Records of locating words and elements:
%%

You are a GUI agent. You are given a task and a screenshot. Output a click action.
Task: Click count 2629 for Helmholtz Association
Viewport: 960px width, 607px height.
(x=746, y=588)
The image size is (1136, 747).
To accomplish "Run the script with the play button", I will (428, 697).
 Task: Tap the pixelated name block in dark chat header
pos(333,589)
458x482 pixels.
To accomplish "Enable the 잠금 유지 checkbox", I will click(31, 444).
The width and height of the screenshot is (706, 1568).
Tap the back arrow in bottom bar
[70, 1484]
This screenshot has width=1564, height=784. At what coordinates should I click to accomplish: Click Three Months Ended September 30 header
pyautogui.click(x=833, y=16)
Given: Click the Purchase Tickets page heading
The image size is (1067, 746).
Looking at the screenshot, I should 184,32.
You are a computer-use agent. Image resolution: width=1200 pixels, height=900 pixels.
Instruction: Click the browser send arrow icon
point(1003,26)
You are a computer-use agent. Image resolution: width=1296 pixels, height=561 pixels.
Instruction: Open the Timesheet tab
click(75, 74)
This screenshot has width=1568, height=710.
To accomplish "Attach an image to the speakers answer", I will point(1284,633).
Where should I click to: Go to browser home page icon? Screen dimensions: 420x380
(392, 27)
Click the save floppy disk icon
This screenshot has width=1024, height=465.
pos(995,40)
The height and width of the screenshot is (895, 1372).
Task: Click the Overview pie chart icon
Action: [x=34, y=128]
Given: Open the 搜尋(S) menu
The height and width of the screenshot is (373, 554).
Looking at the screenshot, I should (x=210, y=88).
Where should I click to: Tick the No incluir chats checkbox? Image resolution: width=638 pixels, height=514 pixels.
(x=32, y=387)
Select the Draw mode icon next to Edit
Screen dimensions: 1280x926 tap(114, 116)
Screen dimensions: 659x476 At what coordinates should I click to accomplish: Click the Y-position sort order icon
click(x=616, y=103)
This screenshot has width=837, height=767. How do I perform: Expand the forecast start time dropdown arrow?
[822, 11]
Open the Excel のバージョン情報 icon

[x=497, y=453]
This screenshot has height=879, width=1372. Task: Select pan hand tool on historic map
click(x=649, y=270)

%%

**Aim**
Quote all of the records above verbatim, line by line, without changing anything.

**Completed task**
You are a GUI agent. You are given a task and a screenshot. Output a click action.
Task: Click count 2629 for Helmholtz Association
Viewport: 960px width, 607px height.
(x=746, y=588)
The image size is (1136, 747).
To accomplish "Run the script with the play button", I will (428, 697).
 Task: Tap the pixelated name block in dark chat header
pos(333,589)
458x482 pixels.
To accomplish "Enable the 잠금 유지 checkbox", I will click(31, 444).
The width and height of the screenshot is (706, 1568).
Tap the back arrow in bottom bar
[70, 1484]
This screenshot has width=1564, height=784. At what coordinates should I click to accomplish: Click Three Months Ended September 30 header
pyautogui.click(x=833, y=16)
Given: Click the Purchase Tickets page heading
The image size is (1067, 746).
Looking at the screenshot, I should 184,32.
You are a computer-use agent. Image resolution: width=1200 pixels, height=900 pixels.
Instruction: Click the browser send arrow icon
point(1003,26)
You are a computer-use agent. Image resolution: width=1296 pixels, height=561 pixels.
Instruction: Open the Timesheet tab
click(75, 74)
This screenshot has width=1568, height=710.
To accomplish "Attach an image to the speakers answer", I will point(1284,633).
Where should I click to: Go to browser home page icon? Screen dimensions: 420x380
(392, 27)
Click the save floppy disk icon
This screenshot has width=1024, height=465.
pos(995,40)
The height and width of the screenshot is (895, 1372).
Task: Click the Overview pie chart icon
Action: [x=34, y=128]
Given: Open the 搜尋(S) menu
The height and width of the screenshot is (373, 554).
Looking at the screenshot, I should (x=210, y=88).
Where should I click to: Tick the No incluir chats checkbox? Image resolution: width=638 pixels, height=514 pixels.
(x=32, y=387)
Select the Draw mode icon next to Edit
Screen dimensions: 1280x926 tap(114, 116)
Screen dimensions: 659x476 At what coordinates should I click to accomplish: Click the Y-position sort order icon
click(x=616, y=103)
This screenshot has width=837, height=767. How do I perform: Expand the forecast start time dropdown arrow?
[822, 11]
Open the Excel のバージョン情報 icon

[x=497, y=453]
This screenshot has height=879, width=1372. Task: Select pan hand tool on historic map
click(x=649, y=270)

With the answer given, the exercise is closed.